German Court Rules Wikipedia is Responsible for Content

Here in the US we have a law called the Digital Millennium Copyright Act. One of the many things this law brings about is a protection for a website against content provided by its users, so long as the site complies with takedown notices in a timely manner. This law is what makes it possible for sites like YouTube to allow users to upload content without checking it before publishing it.

Unfortunately, this law and its effects do not extend beyond our borders; a fact that Wikimedia, the organization that owns Wikipedia, found out the hard way. In October, Wikimedia lost a libel case against a person identified as "H," who is the owner of a German television station.
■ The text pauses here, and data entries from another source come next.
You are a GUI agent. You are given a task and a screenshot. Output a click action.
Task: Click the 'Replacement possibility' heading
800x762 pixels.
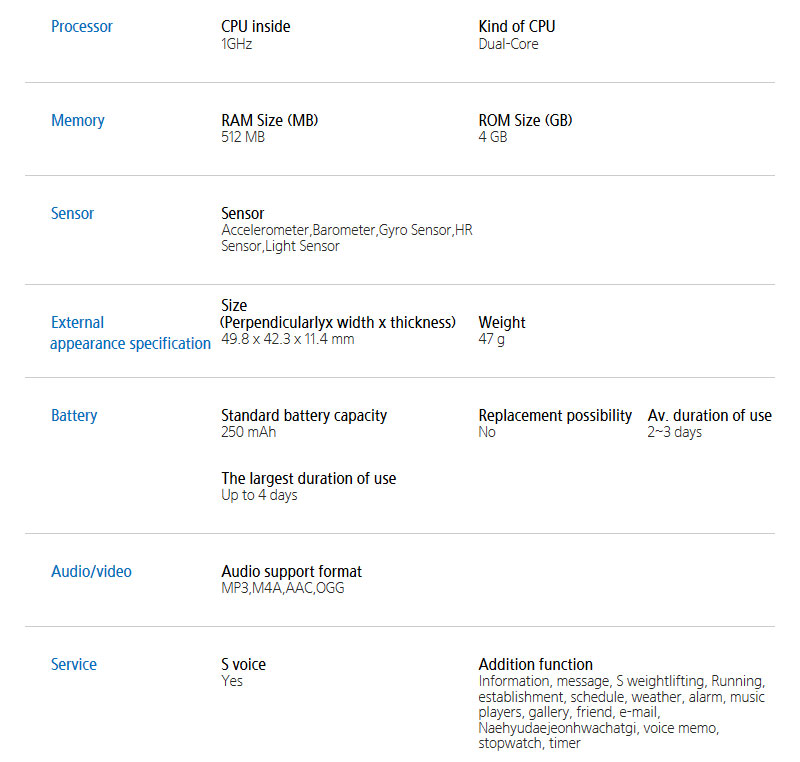click(x=555, y=416)
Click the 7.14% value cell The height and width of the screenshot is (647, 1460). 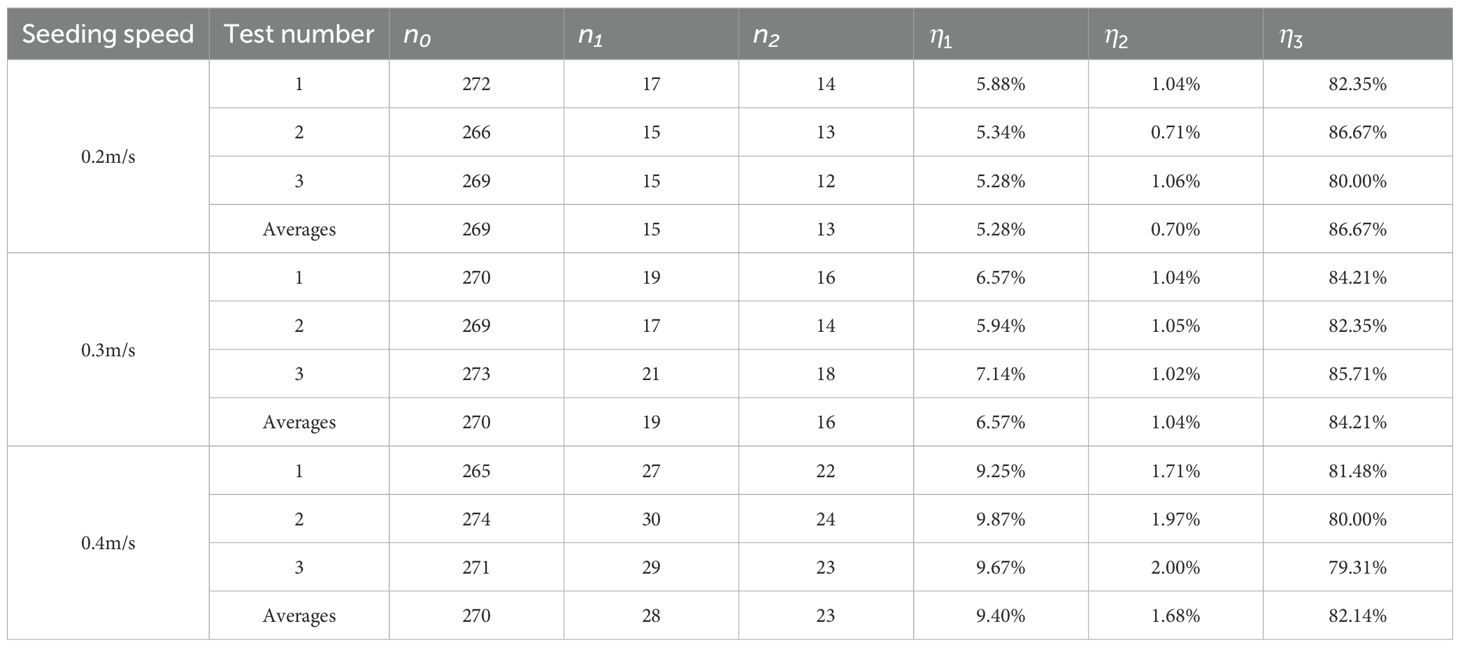point(1001,374)
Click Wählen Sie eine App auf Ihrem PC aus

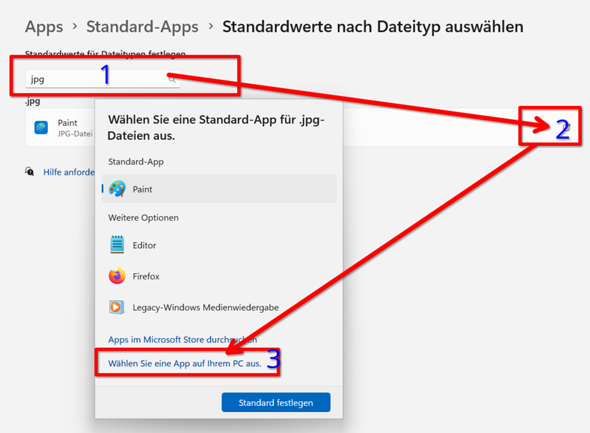tap(185, 363)
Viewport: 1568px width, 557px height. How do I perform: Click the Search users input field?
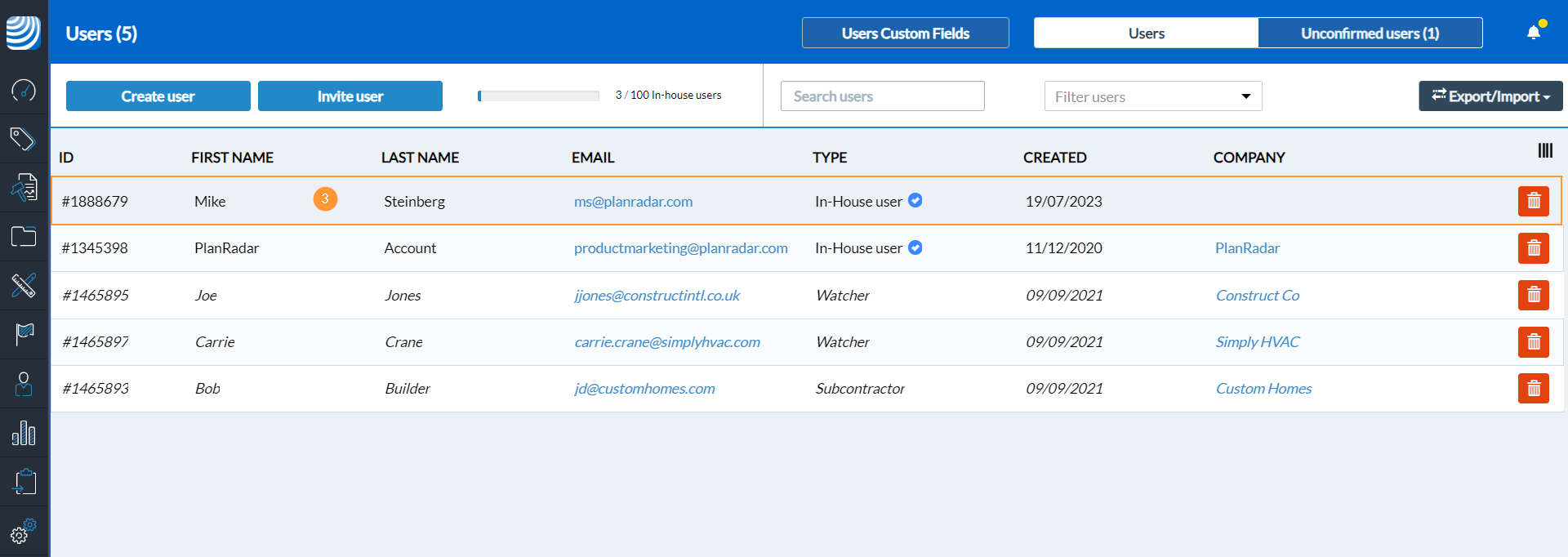tap(882, 96)
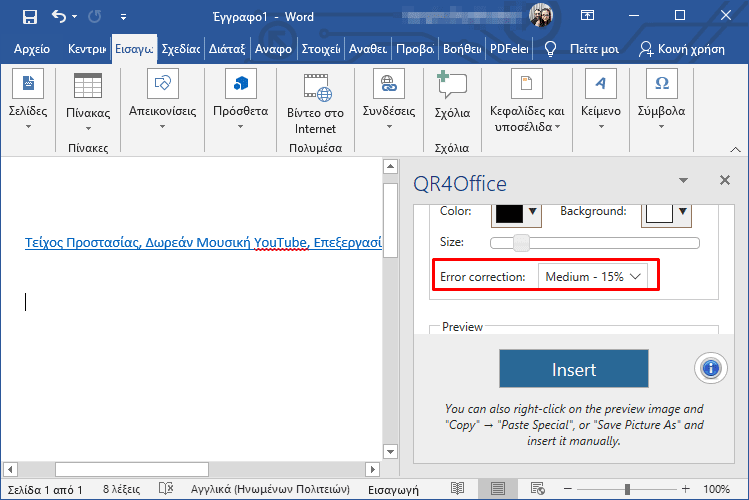Click the Save icon in title bar

[30, 17]
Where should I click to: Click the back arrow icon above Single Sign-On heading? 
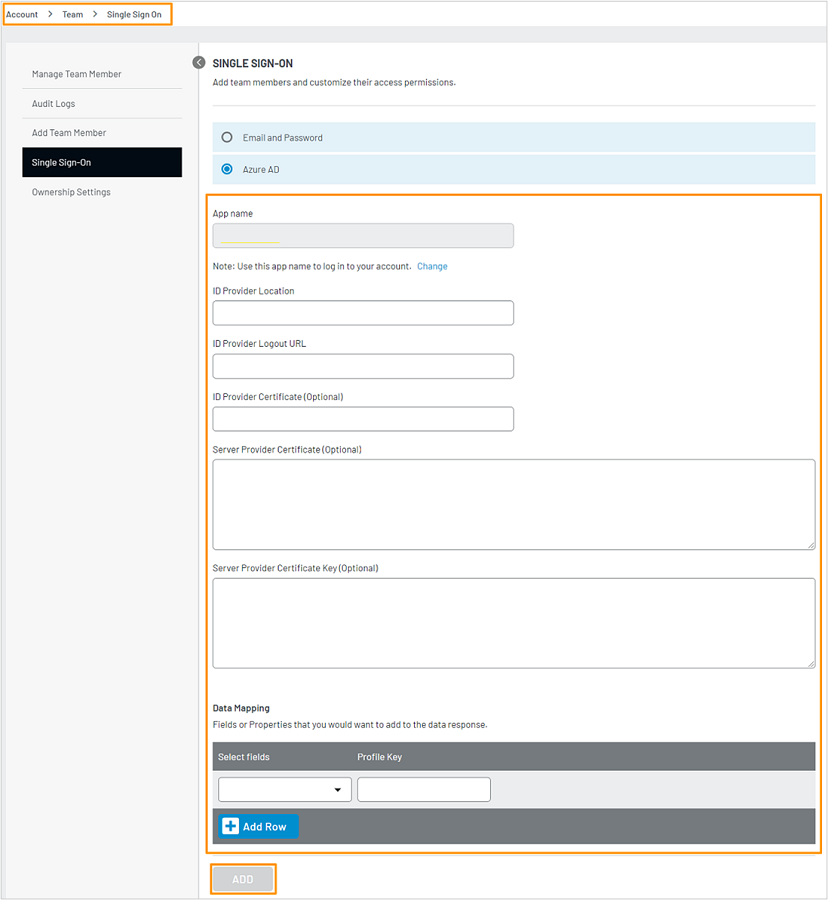point(198,62)
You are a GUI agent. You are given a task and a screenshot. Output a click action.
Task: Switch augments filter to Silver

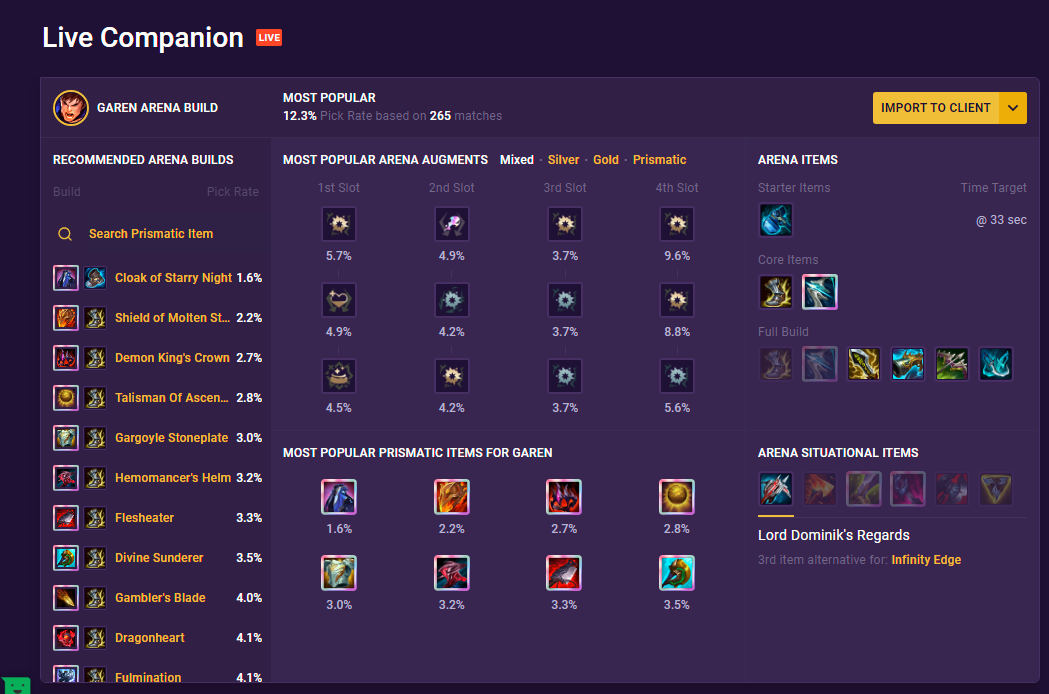pos(563,160)
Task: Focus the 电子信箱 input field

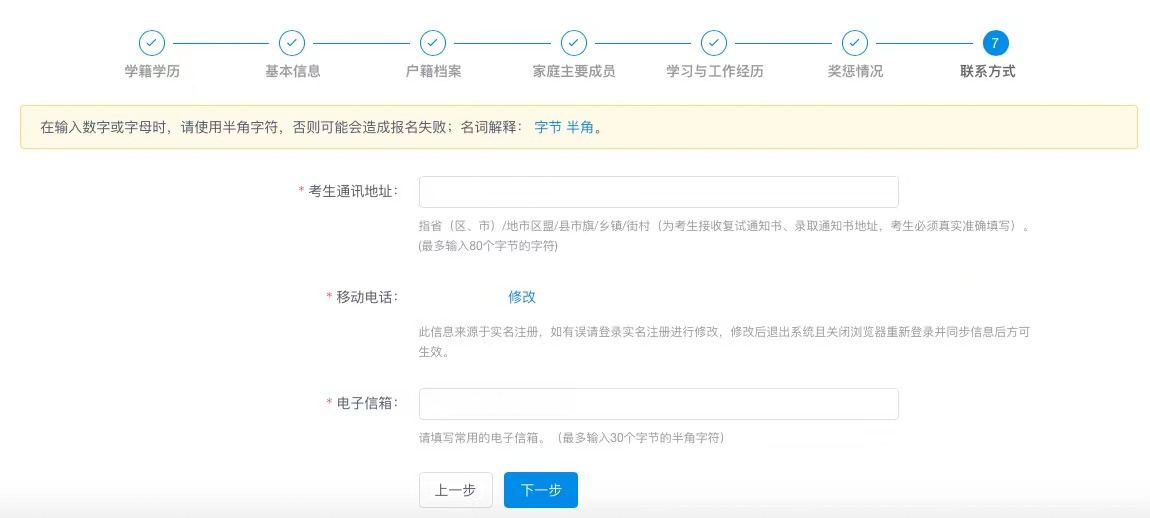Action: [x=658, y=404]
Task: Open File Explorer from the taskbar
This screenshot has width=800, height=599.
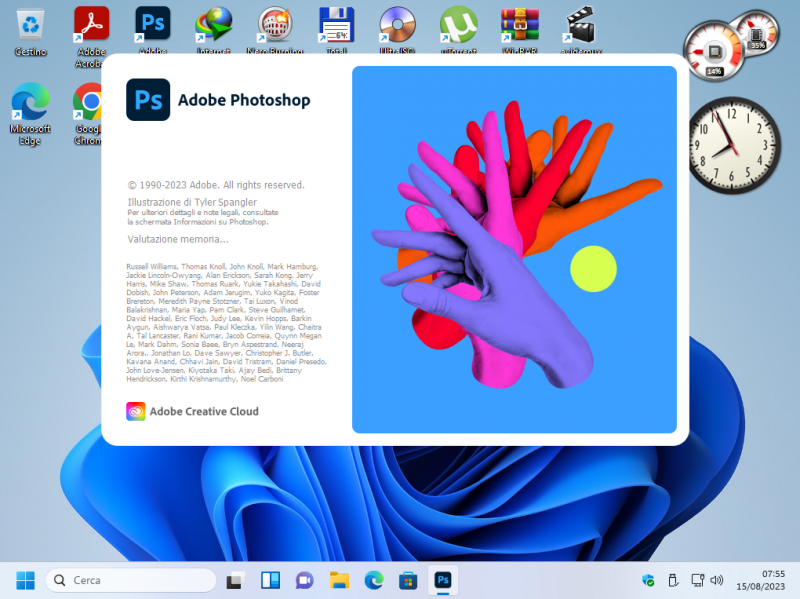Action: [339, 580]
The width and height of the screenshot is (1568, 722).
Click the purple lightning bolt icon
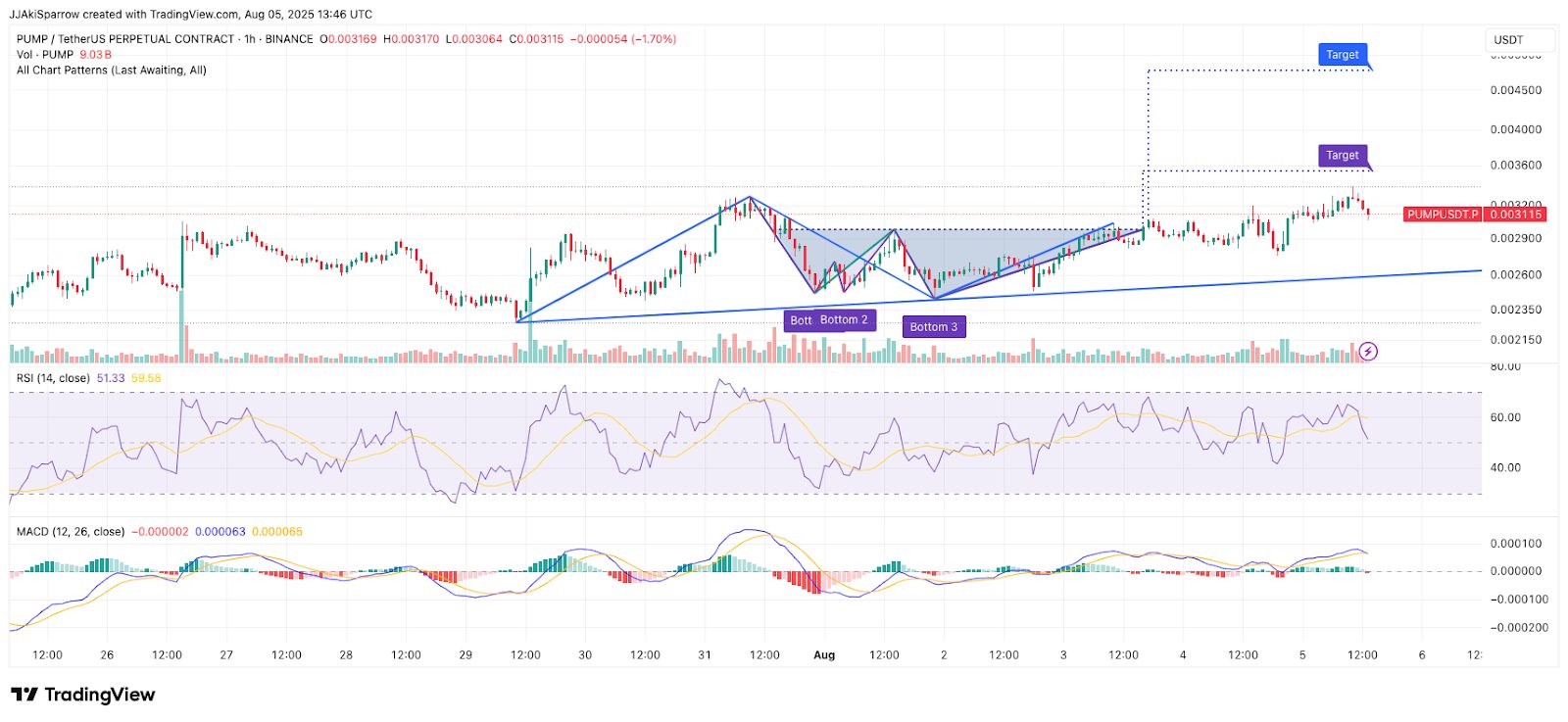coord(1368,351)
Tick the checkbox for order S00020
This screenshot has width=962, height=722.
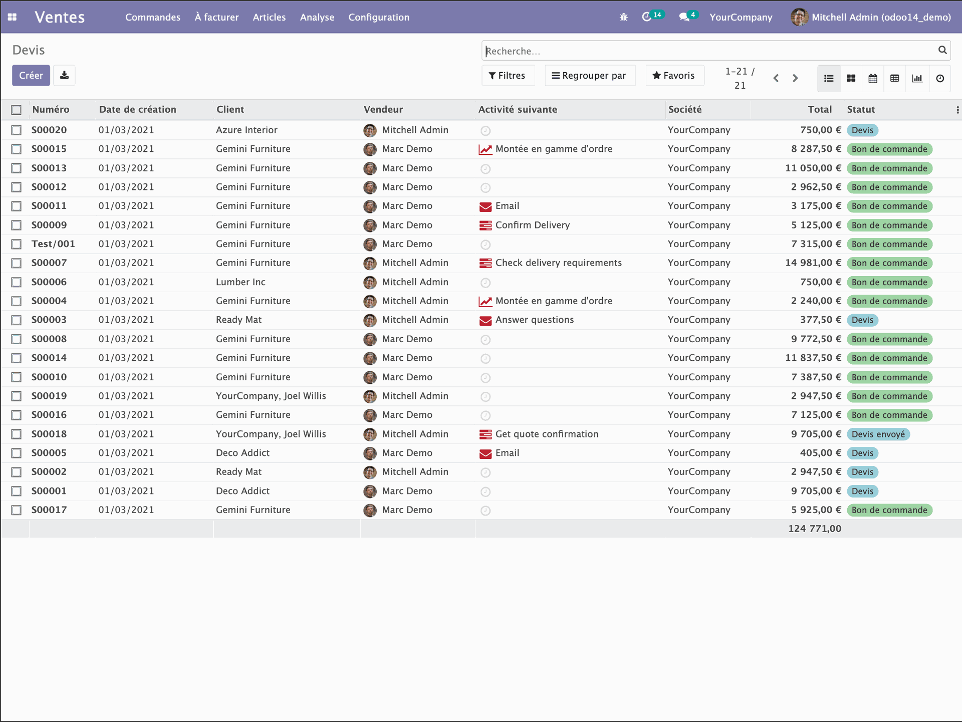click(16, 130)

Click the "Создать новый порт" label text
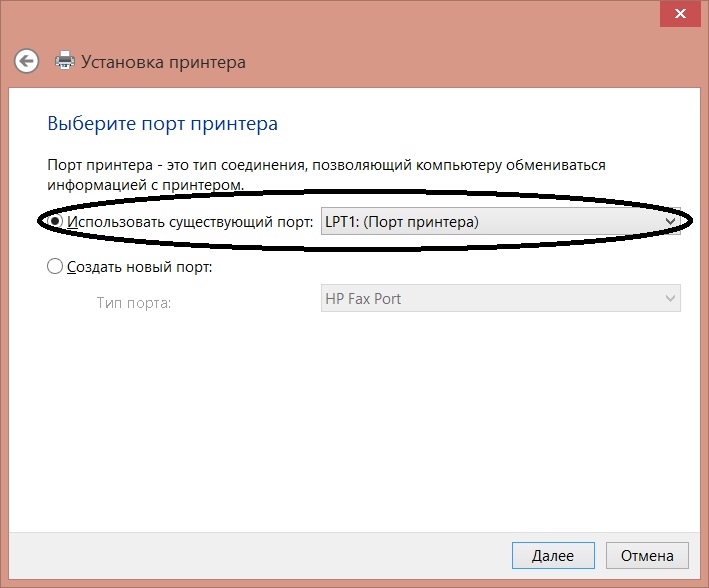tap(140, 268)

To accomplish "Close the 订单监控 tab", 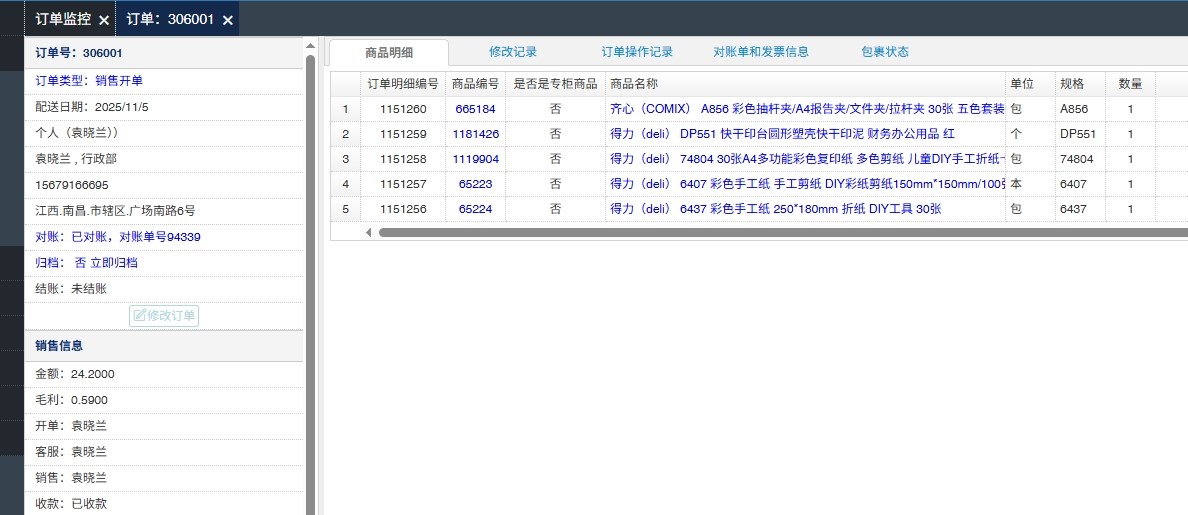I will [104, 20].
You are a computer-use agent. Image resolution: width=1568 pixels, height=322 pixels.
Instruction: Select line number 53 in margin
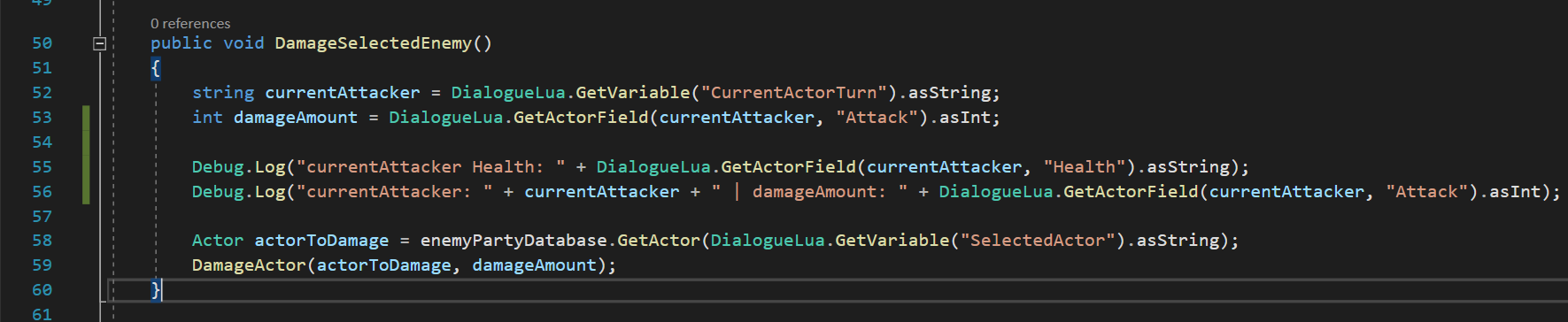pos(42,118)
On his Wikipedia page, it was listed that he used a Nazi salute on television, downplayed the effects of having sex with children, as well as a slew of employment issues, including producing a "cult-like" environment.

This week, the court posted the full verdict on its website, which states that Wikimedia has responsibilities to its users and the content targets. The court does not claim that Wikimedia needs to fact check before publishing, but does need to look into content when a claim is received.

Now, this sounds a lot like the DMCA clause, with one important caveat: DMCA covers copyright infringement, this covers objective and subjective content written by the site's contributors. So long as the content is not ripped off from another source, Wikipedia is not required to interact with its content within the US, but will need to censor its content if it is not popular or is contested.

We know that Rick Santorum would have liked the ability to have Internet content censored in the US, but what about you? Do you think it is positive or negative for the German government to force Wikipedia to control content on their website? Let us know in the comments.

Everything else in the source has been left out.